*EXERCISE DIRECTIONS:*
Take the line containing "Image resolution: width=2042" and every line after it in the data below, and print them exactly as given, with nothing else.

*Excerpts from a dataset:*
-- Opening Marker --

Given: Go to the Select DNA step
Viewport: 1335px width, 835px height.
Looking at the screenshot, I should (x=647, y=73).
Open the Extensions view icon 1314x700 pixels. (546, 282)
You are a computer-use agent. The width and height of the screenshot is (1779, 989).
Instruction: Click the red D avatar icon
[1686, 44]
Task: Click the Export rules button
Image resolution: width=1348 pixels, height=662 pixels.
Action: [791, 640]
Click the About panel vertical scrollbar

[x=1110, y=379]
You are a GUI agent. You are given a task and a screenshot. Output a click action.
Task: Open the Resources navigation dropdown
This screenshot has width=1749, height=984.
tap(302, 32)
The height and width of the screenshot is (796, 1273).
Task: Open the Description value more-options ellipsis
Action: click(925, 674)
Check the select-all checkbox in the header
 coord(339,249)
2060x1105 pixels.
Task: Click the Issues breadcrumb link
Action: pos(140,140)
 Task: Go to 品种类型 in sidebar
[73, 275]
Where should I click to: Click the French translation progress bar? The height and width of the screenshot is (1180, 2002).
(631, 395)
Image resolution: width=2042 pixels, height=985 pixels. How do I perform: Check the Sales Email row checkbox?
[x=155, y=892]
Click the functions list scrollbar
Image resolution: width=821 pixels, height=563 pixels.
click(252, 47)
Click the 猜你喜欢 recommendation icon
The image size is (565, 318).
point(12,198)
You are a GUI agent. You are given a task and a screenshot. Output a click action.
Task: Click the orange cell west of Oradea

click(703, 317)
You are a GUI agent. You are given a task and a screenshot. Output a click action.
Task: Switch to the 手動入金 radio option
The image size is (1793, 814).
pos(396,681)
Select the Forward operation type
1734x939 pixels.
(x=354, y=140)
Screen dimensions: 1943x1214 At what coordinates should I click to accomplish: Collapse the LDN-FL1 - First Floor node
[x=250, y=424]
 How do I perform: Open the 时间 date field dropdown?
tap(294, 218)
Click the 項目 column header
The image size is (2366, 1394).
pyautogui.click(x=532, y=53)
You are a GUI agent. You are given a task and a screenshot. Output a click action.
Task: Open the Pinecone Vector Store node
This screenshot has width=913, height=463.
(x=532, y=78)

-- Closing Marker --

*EXPECTED ANSWER:*
Image resolution: width=2042 pixels, height=985 pixels. How do I perform: Check the Sales Email row checkbox?
[x=155, y=892]
Click the functions list scrollbar
Image resolution: width=821 pixels, height=563 pixels.
click(252, 47)
Click the 猜你喜欢 recommendation icon
The image size is (565, 318).
point(12,198)
You are a GUI agent. You are given a task and a screenshot. Output a click action.
Task: Click the orange cell west of Oradea

click(703, 317)
You are a GUI agent. You are given a task and a screenshot. Output a click action.
Task: Switch to the 手動入金 radio option
The image size is (1793, 814).
pos(396,681)
Select the Forward operation type
1734x939 pixels.
(x=354, y=140)
Screen dimensions: 1943x1214 At what coordinates should I click to accomplish: Collapse the LDN-FL1 - First Floor node
[x=250, y=424]
 How do I perform: Open the 时间 date field dropdown?
tap(294, 218)
Click the 項目 column header
The image size is (2366, 1394).
pyautogui.click(x=532, y=53)
You are a GUI agent. You are given a task and a screenshot. Output a click action.
Task: Open the Pinecone Vector Store node
This screenshot has width=913, height=463.
(x=532, y=78)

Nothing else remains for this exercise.